No primeiro ato, alguns discípulos de escola corânica pedem a um alegado vidente que os ajude, em sentido alegórico são cegos que querem ver a beleza da nação, querem ter fé no alto dignitário da nação, a sua maior esperança está no alvorecer da nação que irá renascer das cinzas para se tornar no mais belo jardim do mundo. Mais adiante, três raparigas, simples katanderas (jovens auxiliares num santuário animista) correm atrás do vidente, simbolicamente este primeiro ato é a esperança da gente jovem na regeneração do seu atribulado país.
O segundo ato passa-se no gabinete do Supremo Chefe, Mwankeh está reunido com os seus conselheiros, um deles fala ao telefone com uma das mulheres do déspota e depois tratam de negócios, o Supremo Chefe lamuria-se: “O meu dinheiro roubado na Europa, os meus rendimentos cada vez mais reduzidos, a oposição cada mais ativa e agressiva…”. Todo o seu reinado foi construído com muito sangue, o déspota anda inquieto, agora tem medo, sente que há muita gente a querer apunhalá-lo pelas costas. Fala-se num redentor, poderá ser um perigo potencial, é preciso encontrá-lo, neutralizá-lo.
O terceiro ato chama-se Poder malgós (amargo), o conselheiro Amambarka é vexado pelas suas mulheres, acusam-no de estar irreconhecível, o Supremo Chefe não quer nada com ele, perdeu amigos, perdeu influência, é espancado, há mesmo um fantasma que o increpa, o outrora poderoso conselheiro é agora um nojento farrapo, ele que fora o torturador dileto do ditador, o fantasma insinua que ele pode recuperar todo o prestígio que tivera no passado, tem que provar que não é cobarde, tem que mostrar que é macho.
No quarto ato, Amambarka reúne-se com alguns dos conselheiros e traçam as linhas da conspiração, ele exige-lhes um juramento de fidelidade, ouve-se a voz do fantasma a lembrar que toda aquela gentalha tem sido desleal e infiel a vida inteira, estes conspiradores irão ser devorados um a seguir ao outro. Uma outra voz de fantasma incita-o a tomar o poder: “Move-te, grande homem, para que a nação não fique eternamente subordinada à mediocridade, à pobreza de espírito e à falsidade”. Compete a este conspirador resgatar o esplendor da nação oprimida. O conspirador entra em delírio, já sonha em carros e vivendas, em castelos e mulheres, será o prémio de chegar a Supremo Chefe. Está montada a arquitetura da tragédia e o derramamento de sangue que a acompanha.

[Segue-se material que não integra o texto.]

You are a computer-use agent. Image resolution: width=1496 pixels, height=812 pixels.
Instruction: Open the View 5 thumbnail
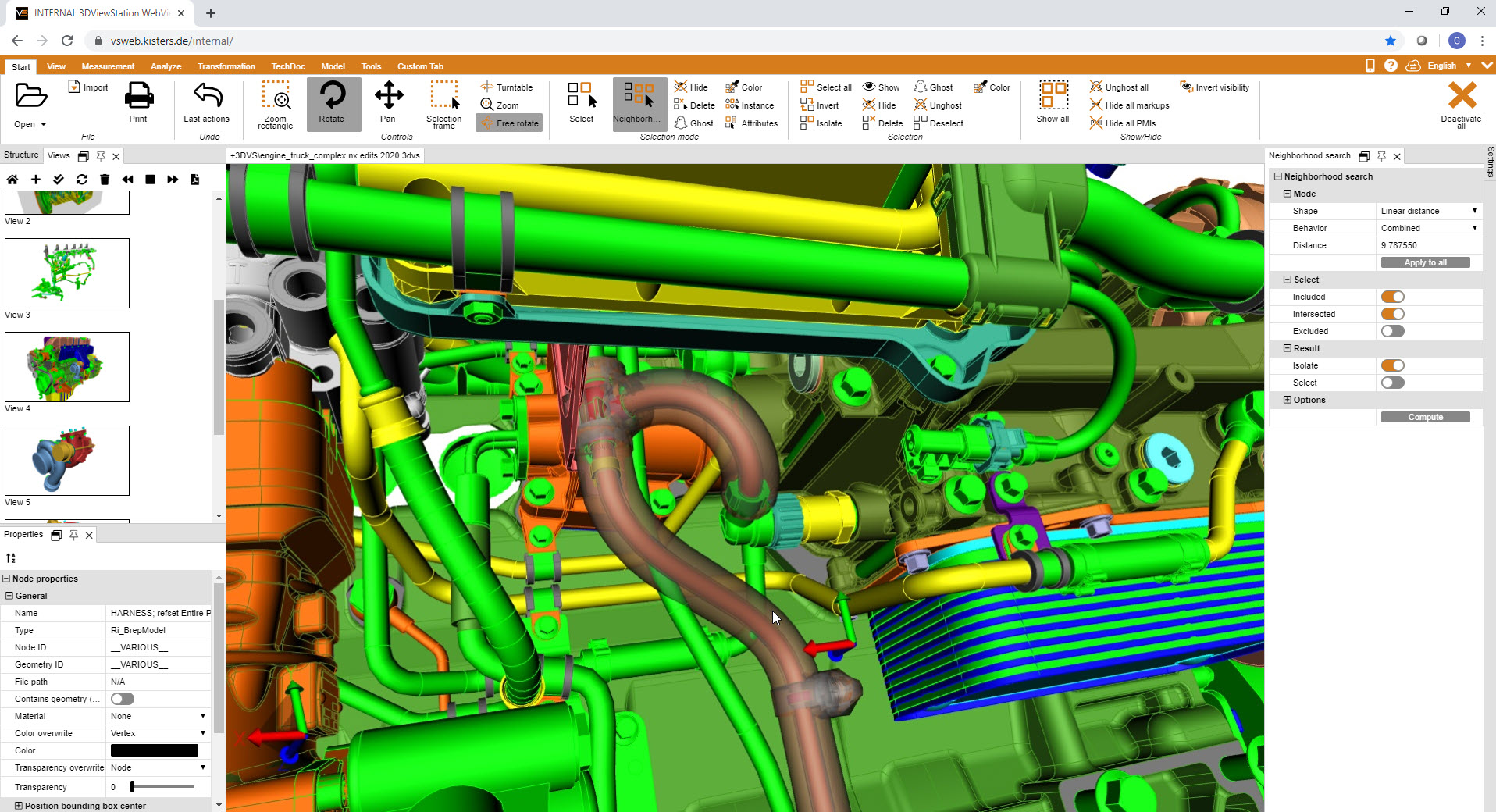coord(66,461)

No quinto ato, tudo parece correr mal aos conspiradores, mas Amambarka recorre a um expediente infalível, ele que durante anos fora o responsável pela segurança da Suprematura, conhece todos os caminhos para chegar ao coração do poder. E quando os conselheiros na presença de Mwankeh interrogam um apoiante de Amambaka, na altura em que a conspiração está completamente desmascarada, Amambarka entra na sala e liquida o déspota e os conselheiros.
No sexto ato, o novo supremo chefe vai entrevistar videntes, pede-lhes que lhe dêem os segredos de Mansata: “Preciso desses poderes, não para benefício pessoal, mas para fazer progredir a nação. Com esses poderes, não vamos pedir esmola a nenhuma outra nação, vamos ser autossuficientes. Vamos construir hospitais, vamos ter escolas para as crianças. Reparem numa coisa: Hoje é o branco que tem todos os poderes do mundo. Se precisarmos de viajar, temos que pedir ao branco, tem que ser com o carro ou com o avião que o branco construiu…”. O novo déspota procura seduzir os videntes que lhe dizem com a maior naturalidade que Mansata não existe. Só existem orações que para funcionarem é preciso purificar o corpo. E na sala de visitas da Suprematura Amambaka é apunhalado pois está em curso uma conspiração de conselheiros, eles querem ter acesso a essas orações. E dá-se uma chacina, na agonia Amambarka liquida os conspiradores e morre.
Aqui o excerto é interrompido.